#### Tasks for this exercise:
• a. Reproduce the section of the Stéphane Bahier profile between "French triathlete" and "paratriathlon, TR2/PT2 category.", inclusive.
• b. Carry on writing the Stéphane Bahier profile from the point where it stops.

#### Provided text:
Stéphane Bahier

Personal information
- Citizenship: France
- Born: May 7, 1975 (age 51) Ernée, France
- Occupation: Triathlete handisport

Sport
- Country: France
- Sport: Paratriathlon

Medal record
Men's paratriathlon
Representing France
World Championships
| Gold medal – first place | 2012 Auckland | TRI 2 |
| Gold medal – first place | 2013 London | TRI 2 |
| Silver medal – second place | 2015 Chicago | PT2 |
| Bronze medal – third place | 2014 Edmonton | PT2 |
| Bronze medal – third place | 2016 Rotterdam | PT2 |
| Bronze medal – third place | 2017 Rotterdam | PTS2 |
European Championships
| Silver medal – second place | 2015 Geneva | PT2 |
| Silver medal – second place | 2016 Lisbon | PT2 |
| Silver medal – second place | 2017 Kitzbühel | PTS2 |
| Bronze medal – third place | 2014 Kitzbühel | PT2 |

= Stéphane Bahier =

French triathlete

Stéphane Bahier (born 7 May 1975 in Ernée, France) is a triathlete handisport, France, Europe and World champion, in paratriathlon, TR2/PT2 category.

[Data entries]

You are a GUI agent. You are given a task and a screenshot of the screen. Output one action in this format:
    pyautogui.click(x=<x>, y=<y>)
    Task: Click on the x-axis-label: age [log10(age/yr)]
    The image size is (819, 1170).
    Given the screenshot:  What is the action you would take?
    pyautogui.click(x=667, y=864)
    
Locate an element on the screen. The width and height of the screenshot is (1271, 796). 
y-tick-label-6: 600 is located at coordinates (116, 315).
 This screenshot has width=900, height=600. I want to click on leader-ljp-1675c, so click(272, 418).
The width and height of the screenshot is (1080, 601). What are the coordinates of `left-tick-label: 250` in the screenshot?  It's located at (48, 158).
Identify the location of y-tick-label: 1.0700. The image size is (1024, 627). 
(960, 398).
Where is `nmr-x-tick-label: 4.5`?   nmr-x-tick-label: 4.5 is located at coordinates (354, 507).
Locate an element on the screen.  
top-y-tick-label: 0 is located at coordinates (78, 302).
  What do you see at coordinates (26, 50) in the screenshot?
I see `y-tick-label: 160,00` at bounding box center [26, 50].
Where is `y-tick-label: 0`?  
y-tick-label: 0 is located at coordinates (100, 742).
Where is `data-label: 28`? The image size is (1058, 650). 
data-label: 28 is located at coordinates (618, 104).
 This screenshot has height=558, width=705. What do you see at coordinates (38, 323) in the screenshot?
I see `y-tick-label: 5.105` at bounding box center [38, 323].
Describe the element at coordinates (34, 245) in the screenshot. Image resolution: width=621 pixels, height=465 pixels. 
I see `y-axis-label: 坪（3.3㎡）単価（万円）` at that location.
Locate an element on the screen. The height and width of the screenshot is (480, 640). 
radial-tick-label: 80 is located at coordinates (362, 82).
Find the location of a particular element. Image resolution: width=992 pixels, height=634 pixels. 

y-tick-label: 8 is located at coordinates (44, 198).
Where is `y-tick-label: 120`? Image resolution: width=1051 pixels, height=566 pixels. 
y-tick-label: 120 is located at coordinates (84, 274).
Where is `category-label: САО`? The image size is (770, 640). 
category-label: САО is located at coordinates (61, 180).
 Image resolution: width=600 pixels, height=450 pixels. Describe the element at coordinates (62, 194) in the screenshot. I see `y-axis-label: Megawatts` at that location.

#### Solved tasks:
• a.
French triathlete

Stéphane Bahier (born 7 May 1975 in Ernée, France) is a triathlete handisport, France, Europe and World champion, in paratriathlon, TR2/PT2 category.

• b.
==Biography==

Stéphane Bahier has a degree in physical education and he is a professor in the Ministry of Education. He also has a degree in judo and participate in several sports as an amateur, including triathlon, mountain biking, cycling, and cross country up to 2003.

In May 2004, he had a very serious road accident, when his lower members were severely injured. After several important surgeries, he had to have his right leg amputated at his thigh level. In 2005, he went through a re-education program so as to re-assume his sport activities as soon as possible.

He participated at the Beijing Paralympic Games in 2008 as a cyclist running against-the-watch and in line, where he finished in 6th and 7th place, respectively. He was again a member of the French team at the Paralympic Games of Rio in 2016, in paratriathlon, a sport which debuted during these games.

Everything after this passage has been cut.